**AIM OF THE EXERCISE**
Format the lines of the items as a JSON list of strings, one string per line and no blank lines, starting at the line that contains "Screen dimensions: 1568x627" and ending after the line that contains "click(x=529, y=302)". Leave the pictures out.

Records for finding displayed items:

# # # #

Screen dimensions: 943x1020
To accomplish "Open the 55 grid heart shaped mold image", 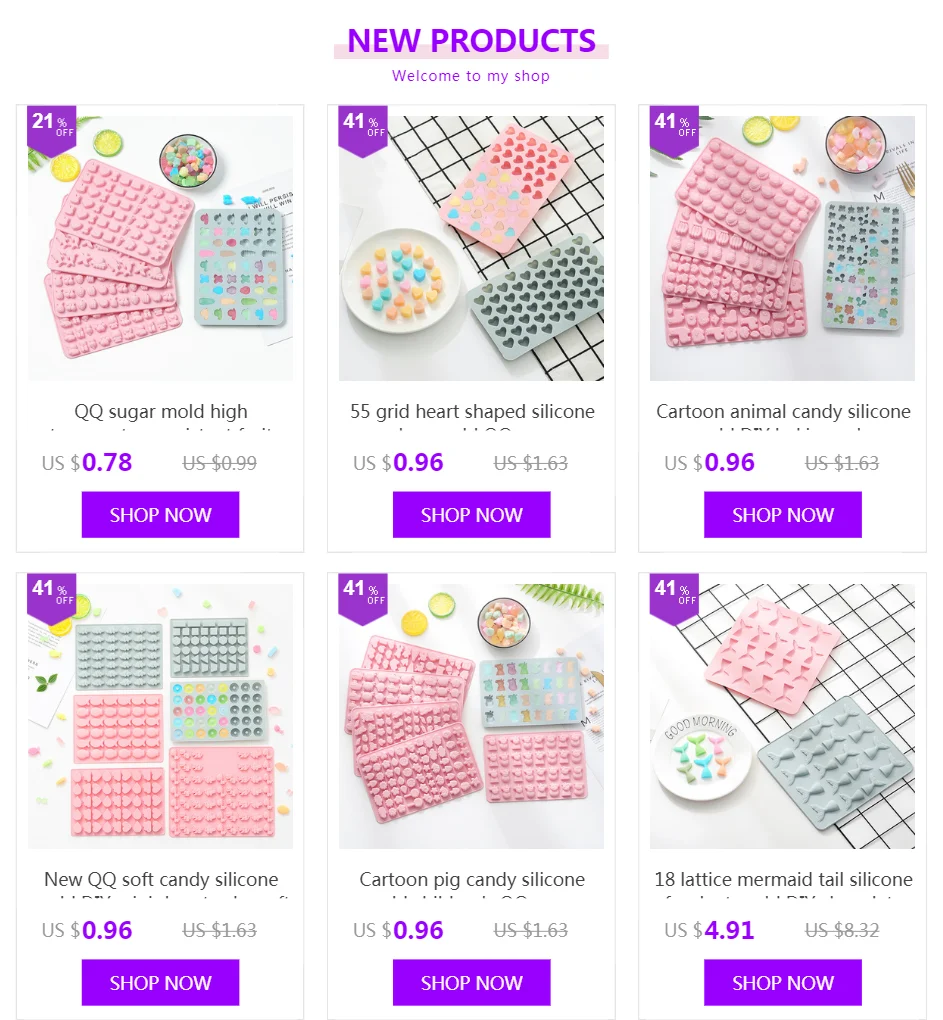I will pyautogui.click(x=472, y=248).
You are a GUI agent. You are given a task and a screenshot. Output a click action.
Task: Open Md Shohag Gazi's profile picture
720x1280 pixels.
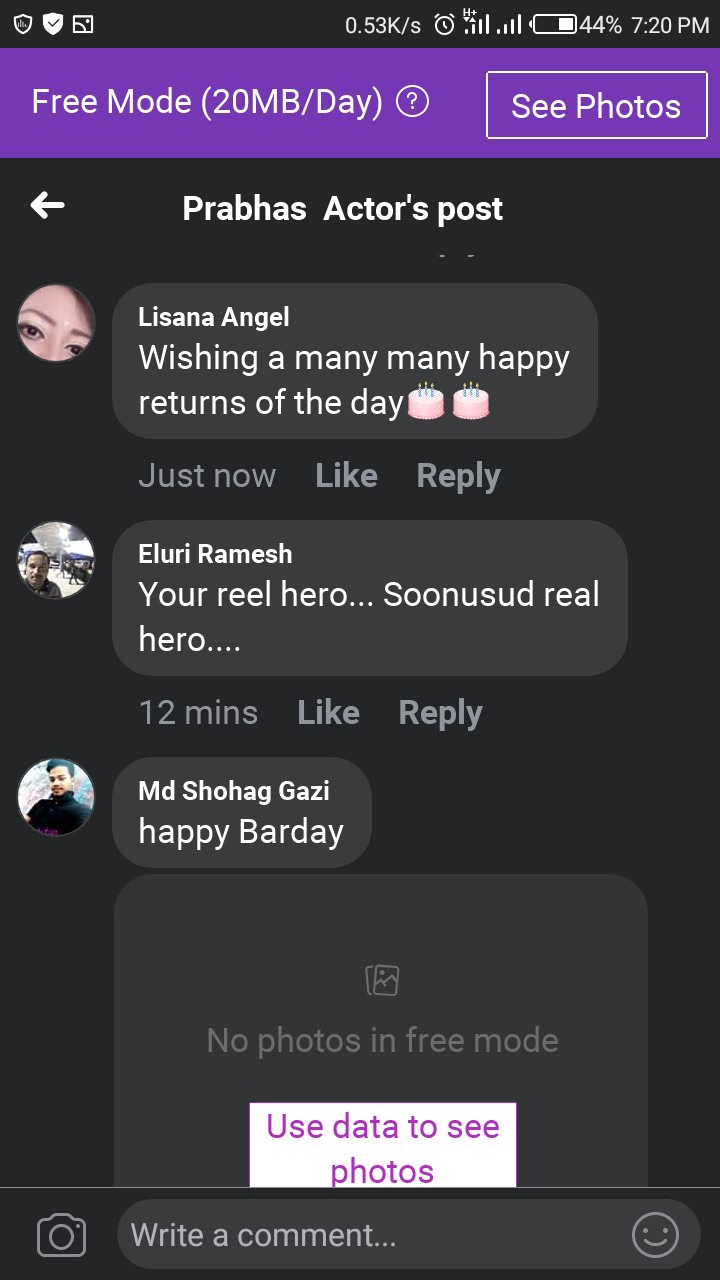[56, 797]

# # # #

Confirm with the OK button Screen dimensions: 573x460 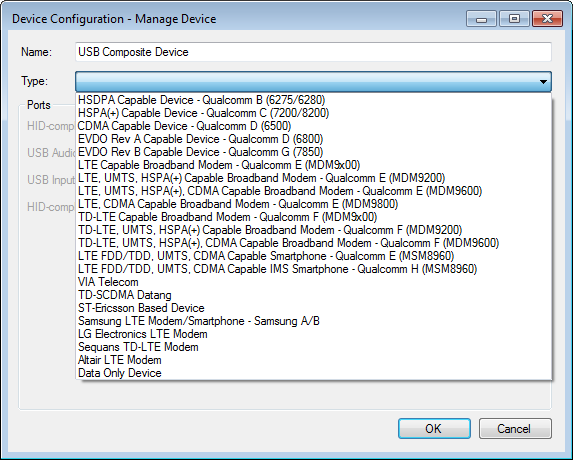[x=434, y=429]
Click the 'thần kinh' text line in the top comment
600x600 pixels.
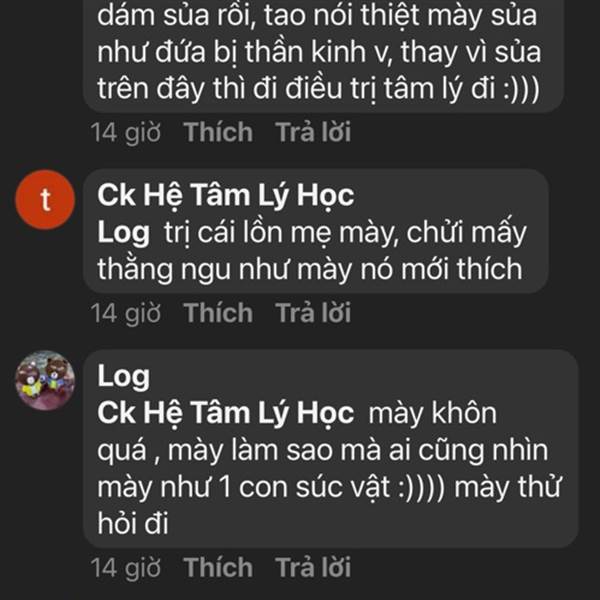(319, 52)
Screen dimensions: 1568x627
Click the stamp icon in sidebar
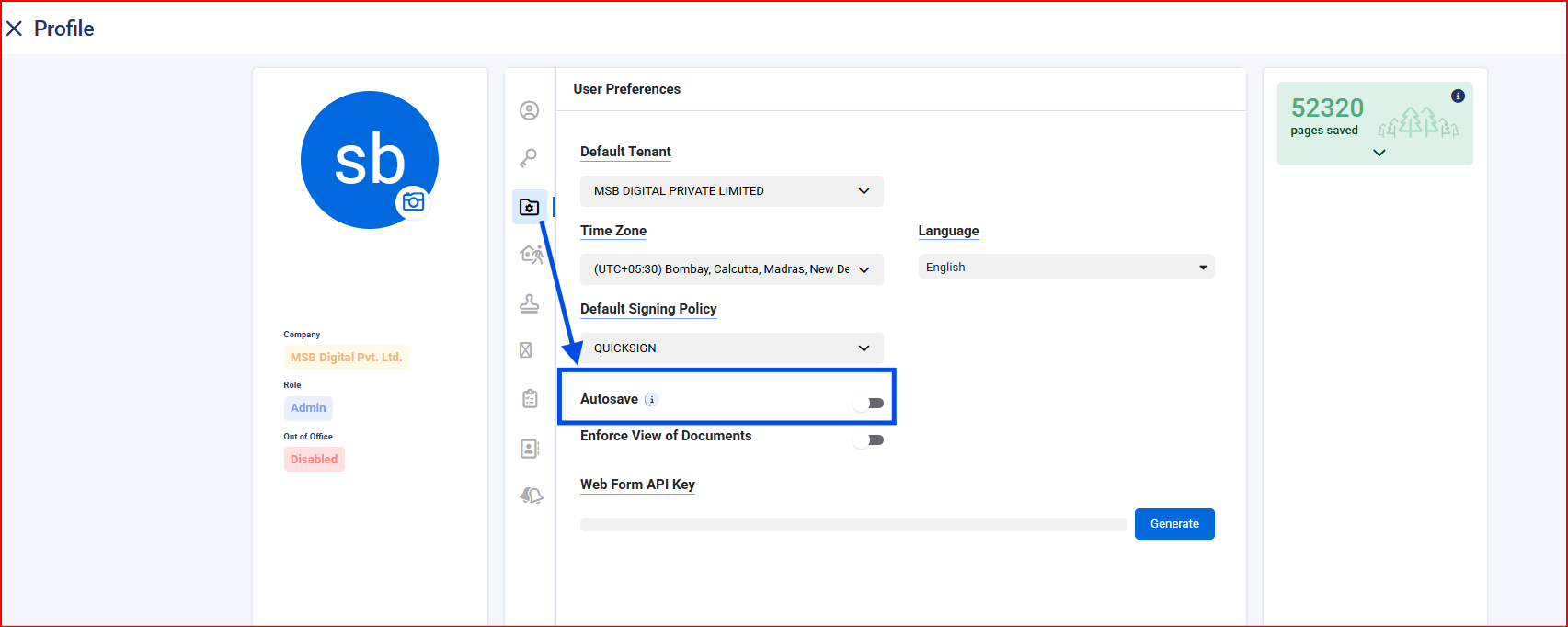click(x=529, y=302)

# # # #

**SOLUTION**
[
  "Screen dimensions: 1568x627",
  "Click the stamp icon in sidebar",
  "click(x=529, y=302)"
]